■ **WHAT IS REQUIRED**
Repeat the following lines word for word.

(Recorded data)

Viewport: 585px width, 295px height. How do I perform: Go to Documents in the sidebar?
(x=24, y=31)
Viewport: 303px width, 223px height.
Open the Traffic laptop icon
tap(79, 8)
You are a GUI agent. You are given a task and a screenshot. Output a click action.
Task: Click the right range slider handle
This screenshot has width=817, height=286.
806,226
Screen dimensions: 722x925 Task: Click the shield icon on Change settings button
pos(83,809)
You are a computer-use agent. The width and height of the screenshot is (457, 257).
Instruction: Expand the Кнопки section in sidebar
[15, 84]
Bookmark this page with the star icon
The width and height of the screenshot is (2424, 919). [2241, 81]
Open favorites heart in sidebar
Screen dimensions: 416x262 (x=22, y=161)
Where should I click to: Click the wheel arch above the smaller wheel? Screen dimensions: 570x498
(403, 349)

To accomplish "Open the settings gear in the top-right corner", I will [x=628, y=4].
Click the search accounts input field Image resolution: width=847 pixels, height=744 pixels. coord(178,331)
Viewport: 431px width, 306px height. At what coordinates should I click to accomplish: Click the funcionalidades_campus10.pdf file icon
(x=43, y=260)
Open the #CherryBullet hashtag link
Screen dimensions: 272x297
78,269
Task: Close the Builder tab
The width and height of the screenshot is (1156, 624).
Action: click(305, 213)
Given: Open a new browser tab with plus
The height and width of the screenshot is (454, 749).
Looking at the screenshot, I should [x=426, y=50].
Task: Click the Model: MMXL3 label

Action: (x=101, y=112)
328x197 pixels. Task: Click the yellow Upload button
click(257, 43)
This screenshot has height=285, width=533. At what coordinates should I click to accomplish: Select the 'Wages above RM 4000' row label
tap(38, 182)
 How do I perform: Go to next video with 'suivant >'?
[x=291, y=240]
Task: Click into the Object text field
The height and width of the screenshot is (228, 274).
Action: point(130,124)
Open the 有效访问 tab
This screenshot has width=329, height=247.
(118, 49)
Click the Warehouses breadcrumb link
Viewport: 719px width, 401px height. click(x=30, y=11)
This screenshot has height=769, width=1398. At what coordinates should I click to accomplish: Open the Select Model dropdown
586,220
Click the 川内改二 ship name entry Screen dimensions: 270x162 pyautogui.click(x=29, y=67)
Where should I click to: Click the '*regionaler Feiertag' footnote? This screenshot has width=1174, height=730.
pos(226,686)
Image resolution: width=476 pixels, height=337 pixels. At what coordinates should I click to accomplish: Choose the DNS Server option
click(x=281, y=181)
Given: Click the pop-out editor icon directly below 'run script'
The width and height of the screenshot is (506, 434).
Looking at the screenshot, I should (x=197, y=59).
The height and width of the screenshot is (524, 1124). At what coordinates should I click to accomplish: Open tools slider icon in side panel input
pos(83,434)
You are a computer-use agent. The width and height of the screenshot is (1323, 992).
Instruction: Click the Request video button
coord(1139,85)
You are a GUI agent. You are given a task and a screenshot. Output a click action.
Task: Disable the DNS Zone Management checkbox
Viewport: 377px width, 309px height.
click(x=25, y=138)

■ **ANSWER IN FULL**
Viewport: 585px width, 295px height. How do I perform: Go to Documents in the sidebar?
(x=24, y=31)
Viewport: 303px width, 223px height.
Open the Traffic laptop icon
tap(79, 8)
You are a GUI agent. You are given a task and a screenshot. Output a click action.
Task: Click the right range slider handle
This screenshot has width=817, height=286.
806,226
Screen dimensions: 722x925 Task: Click the shield icon on Change settings button
pos(83,809)
You are a computer-use agent. The width and height of the screenshot is (457, 257).
Instruction: Expand the Кнопки section in sidebar
[15, 84]
Bookmark this page with the star icon
The width and height of the screenshot is (2424, 919). [2241, 81]
Open favorites heart in sidebar
Screen dimensions: 416x262 (x=22, y=161)
Where should I click to: Click the wheel arch above the smaller wheel? Screen dimensions: 570x498
(403, 349)

To accomplish "Open the settings gear in the top-right corner", I will [x=628, y=4].
Click the search accounts input field Image resolution: width=847 pixels, height=744 pixels. coord(178,331)
Viewport: 431px width, 306px height. At what coordinates should I click to accomplish: Click the funcionalidades_campus10.pdf file icon
(x=43, y=260)
Open the #CherryBullet hashtag link
Screen dimensions: 272x297
78,269
Task: Close the Builder tab
The width and height of the screenshot is (1156, 624).
Action: click(305, 213)
Given: Open a new browser tab with plus
The height and width of the screenshot is (454, 749).
Looking at the screenshot, I should [x=426, y=50].
Task: Click the Model: MMXL3 label

Action: (x=101, y=112)
328x197 pixels. Task: Click the yellow Upload button
click(257, 43)
This screenshot has height=285, width=533. At what coordinates should I click to accomplish: Select the 'Wages above RM 4000' row label
tap(38, 182)
 How do I perform: Go to next video with 'suivant >'?
[x=291, y=240]
Task: Click into the Object text field
The height and width of the screenshot is (228, 274).
Action: point(130,124)
Open the 有效访问 tab
This screenshot has width=329, height=247.
(118, 49)
Click the Warehouses breadcrumb link
Viewport: 719px width, 401px height. click(x=30, y=11)
This screenshot has height=769, width=1398. At what coordinates should I click to accomplish: Open the Select Model dropdown
586,220
Click the 川内改二 ship name entry Screen dimensions: 270x162 pyautogui.click(x=29, y=67)
Where should I click to: Click the '*regionaler Feiertag' footnote? This screenshot has width=1174, height=730.
pos(226,686)
Image resolution: width=476 pixels, height=337 pixels. At what coordinates should I click to accomplish: Choose the DNS Server option
click(x=281, y=181)
Given: Click the pop-out editor icon directly below 'run script'
The width and height of the screenshot is (506, 434).
Looking at the screenshot, I should (x=197, y=59).
The height and width of the screenshot is (524, 1124). At what coordinates should I click to accomplish: Open tools slider icon in side panel input
pos(83,434)
You are a computer-use agent. The width and height of the screenshot is (1323, 992).
Instruction: Click the Request video button
coord(1139,85)
You are a GUI agent. You are given a task and a screenshot. Output a click action.
Task: Disable the DNS Zone Management checkbox
Viewport: 377px width, 309px height.
click(x=25, y=138)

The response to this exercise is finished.